Rush Hour, ilk kez tüm kutu oyunlarından ve tüm Puzzle'lardan nefret eden Gal'ín bile hoşuna gidiyordu. Geçen sene, evde geçirdiğimiz tadilat sonrası çöpe gittikten sonra, geçen gün bir yenisini aldım Gal'e. Yeniden istedi, ve biz de bu oyunla yeniden başladık sırayla oynamaya.
Bense, vakit buldukça zaten her zaman sorun yaşamış olduğum hafızam için sürekli bir şeyler yapmaya çalışıyorum. Bu ara moda olan yeni bir oyun var. Herkesin ağzında olan "Wordle" diye bir kelime oyunu bu. Çocukluğumuzdaki, "MasterMind"oyununun, renkler yerine, harflerin yerlerini keşfederek, kelimeyi bulma oyunu. Zevkli denebilir.
Bedenimiz gibi, beynimizdeki kasları da çalıştırmamız son derece önemli. İnsan bedeninde herşey yaşla beraber fonksyonlarını yavaşlatıyor. Kuvvetten düşmemek için, kaslarımızı çalıştırmamız ne derece önemliyse, hafizamızda başlayan düşüşü yavaşlatmak ve belli bir potansiyeli korumayı başarmak için, özellikle yaş ilerledikçe gösterilmesi gereken çaba çok daha fazla oluyor.
Son senelerde ömür uzadıkça, kimi seksen yaş sonrası ortaya daha sık çıkan hastalıklara da daha çok rastlamaya başladık. Bunlardan biri de hafıza kaybı, ya da demensia...
Ben her gün, Fransızca ya da İngilizce kelimeler öğrenmeye ve ertesi günlerde bunları hatırlamaya çalışıyorum. Telefon numaralarını aklımda tutmaya gayret ediyorum. Çocuklarımın ve tanıdıklarımın kimi ( nüfus gibi ) numaralarıyla, doğum günlerini falan zihnimden söylemek için çabalıyorum.

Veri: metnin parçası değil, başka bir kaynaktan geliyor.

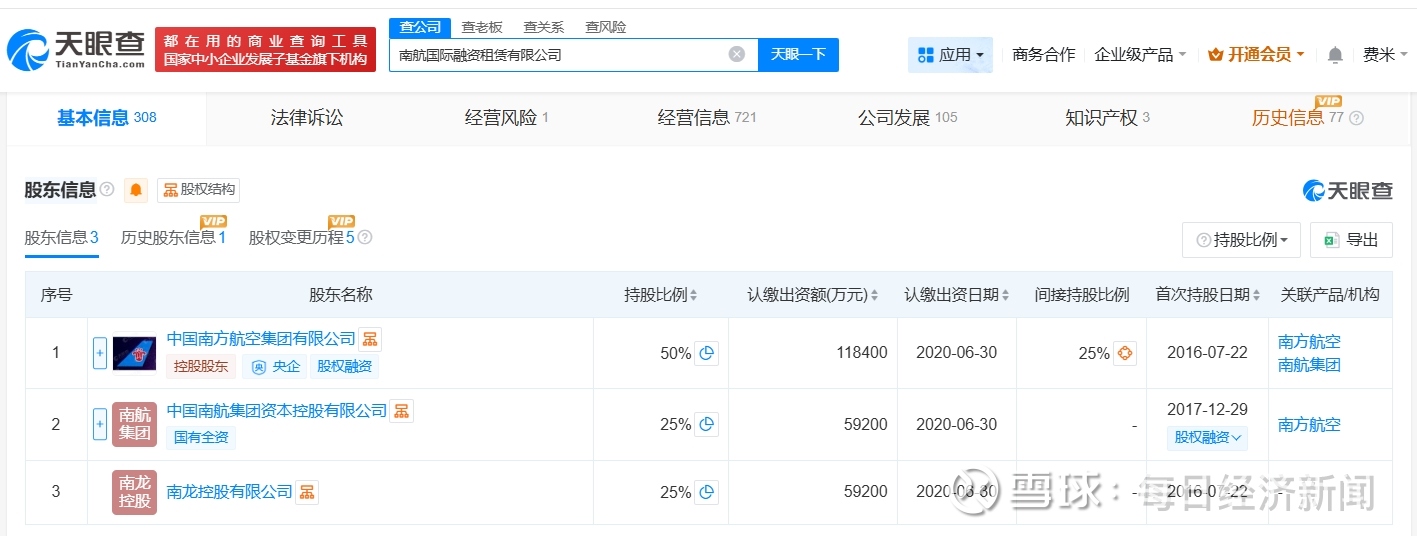Click the orange indirect holding icon beside 25%
The width and height of the screenshot is (1417, 536).
coord(1125,353)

Ve artık yürüyüşlerimi hep farklı yollardan yaptıktan sonra, gittiğim güzergahı daha sonra beynimden yeniden geçiriyorum.

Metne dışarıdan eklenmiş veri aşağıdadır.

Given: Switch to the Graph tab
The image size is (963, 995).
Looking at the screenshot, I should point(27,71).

Hayat yaş aldıkça belki de çok daha zor oluyor bazı açılardan. Çocukken bazı şeyler çok daha kolayken en basit şeyler yaşlandıkça daha bir zor olamaya başlıyor. Ve yaşantı bir anlamda tam bir mücadeleye dönüyor. Belki de çoğu savaş azıysa sefa olan hayatın anlamı burada.